仕様変更や追加加工が発生しやすい製造装置部品の受注において、この体制の安心感は大きいと発注側から評価されている。「急ぎの案件でも品質が落ちない」という声が複数の取引先から上がっており、短納期対応の実績が信頼の裏付けになっているようだ。
溶接後の研磨にまで貫かれる品質意識
TIG溶接協働ロボットと熟練職人の手溶接を使い分けるだけでなく、溶接後のグラインダー研磨に特別な力を注ぐのが有限会社エー・アイ・エーブラストの現場の特徴だ。熱歪みを最小限に抑えながら接合部を丁寧に研磨し、「パテ埋めなし」で塗装できる下地を目指す。パテを介さないことで塗膜の密着性が高まり、剥離などの経年劣化を防ぐ効果が生まれる。
同一敷地内の「株式会社セブナ装機」に引き渡す前に、この研磨工程が下地の品質水準を決める。板金加工の仕上げ担当者が「塗装後の状態まで想像しながら研磨する」というスタンスは、工程を分けて考えない品質意識の表れだ。個人的には、この工程へのこだわりが後工程との信頼関係を作っているように感じた。
関東・近県エリアをカバーする製造拠点としての存在感
山梨県南巨摩郡富士川町に工場を構えながら、主な受注エリアは関東全域。長野・静岡の近県にも対応しており、地方に拠点を置きながら広域の製造ニーズを引き受ける体制が整っている。製造装置の外装カバーや内部パーツを中心に、NC加工・ベンダー加工・溶接など多工程の板金加工を一社で担う。塗装は「セブナ装機」、メッキは協力工場との連携で対応しており、板金以外の処理もまとめて依頼できる。
「生きる・働く・学ぶ」という理念のもと、地元山梨を拠点に長く働き続けられる環境をつくりながら、日本全体の産業を支える製品を生み出す。地域に根ざしながら産業規模で貢献するという姿勢が、2002年の創業以来一貫している。
2名サポート体制と資格取得支援が育てる技術者
入社後のサポートに、有限会社エー・アイ・エーブラストの人材育成への本気度が表れている。新人スタッフには技術を教える教育者と、職場・働き方の悩みを受け持つメンターが別々に配置される。どちらに相談しても構わないという2名体制は、技術習得の不安と人間関係の不安を分けて解消できる設計になっている。研修は商品ではなく練習用部品で行われ、技術が身についてから実製品の加工に移行する。

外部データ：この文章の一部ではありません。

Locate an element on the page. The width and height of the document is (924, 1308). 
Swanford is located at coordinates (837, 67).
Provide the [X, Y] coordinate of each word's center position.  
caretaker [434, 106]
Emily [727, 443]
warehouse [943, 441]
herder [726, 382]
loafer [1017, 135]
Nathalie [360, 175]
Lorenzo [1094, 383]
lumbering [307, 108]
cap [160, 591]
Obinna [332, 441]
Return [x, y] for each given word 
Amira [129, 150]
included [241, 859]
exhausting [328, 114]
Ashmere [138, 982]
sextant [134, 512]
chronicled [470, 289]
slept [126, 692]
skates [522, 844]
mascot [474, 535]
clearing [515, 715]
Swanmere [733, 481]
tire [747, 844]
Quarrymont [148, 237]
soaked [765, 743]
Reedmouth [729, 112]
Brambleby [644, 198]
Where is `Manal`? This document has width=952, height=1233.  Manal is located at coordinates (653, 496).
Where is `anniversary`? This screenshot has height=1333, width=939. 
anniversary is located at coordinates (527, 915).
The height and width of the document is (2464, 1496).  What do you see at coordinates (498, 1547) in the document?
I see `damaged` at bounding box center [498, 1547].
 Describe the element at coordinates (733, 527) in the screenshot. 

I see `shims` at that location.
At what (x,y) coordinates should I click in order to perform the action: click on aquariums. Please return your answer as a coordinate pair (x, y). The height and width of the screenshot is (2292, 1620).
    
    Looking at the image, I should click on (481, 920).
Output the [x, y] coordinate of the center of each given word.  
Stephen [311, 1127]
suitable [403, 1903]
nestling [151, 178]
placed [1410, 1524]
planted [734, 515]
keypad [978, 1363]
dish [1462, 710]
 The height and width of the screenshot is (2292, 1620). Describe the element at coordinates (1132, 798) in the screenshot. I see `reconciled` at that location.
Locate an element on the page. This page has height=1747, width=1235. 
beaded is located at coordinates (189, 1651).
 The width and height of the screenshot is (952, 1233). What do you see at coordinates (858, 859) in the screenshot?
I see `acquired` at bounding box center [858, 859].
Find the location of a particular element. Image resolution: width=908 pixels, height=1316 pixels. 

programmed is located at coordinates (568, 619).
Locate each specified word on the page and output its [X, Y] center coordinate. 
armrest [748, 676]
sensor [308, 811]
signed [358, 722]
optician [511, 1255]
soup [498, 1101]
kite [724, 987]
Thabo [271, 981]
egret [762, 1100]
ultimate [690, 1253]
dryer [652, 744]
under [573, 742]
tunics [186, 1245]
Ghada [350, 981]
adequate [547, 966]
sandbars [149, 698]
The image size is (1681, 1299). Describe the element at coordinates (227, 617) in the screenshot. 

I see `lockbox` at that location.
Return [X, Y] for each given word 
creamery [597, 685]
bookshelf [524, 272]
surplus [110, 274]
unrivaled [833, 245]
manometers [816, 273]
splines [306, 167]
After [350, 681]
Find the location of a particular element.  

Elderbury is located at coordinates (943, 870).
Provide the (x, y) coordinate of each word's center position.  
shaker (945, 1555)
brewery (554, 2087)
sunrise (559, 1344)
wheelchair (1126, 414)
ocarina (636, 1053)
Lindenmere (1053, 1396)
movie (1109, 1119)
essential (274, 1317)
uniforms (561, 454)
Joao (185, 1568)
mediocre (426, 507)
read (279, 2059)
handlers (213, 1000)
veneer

アーク溶接・施工管理者などの資格取得費用を補助し、外部セミナー受講費の援助と社内勉強会の定期実施で学習環境を整える。資格手当・皆勤手当に加え、ガソリン代支給など通勤費への配慮も手厚い。「頑張りを正当に評価して還元する」というビジョンが、具体的な制度として機能している。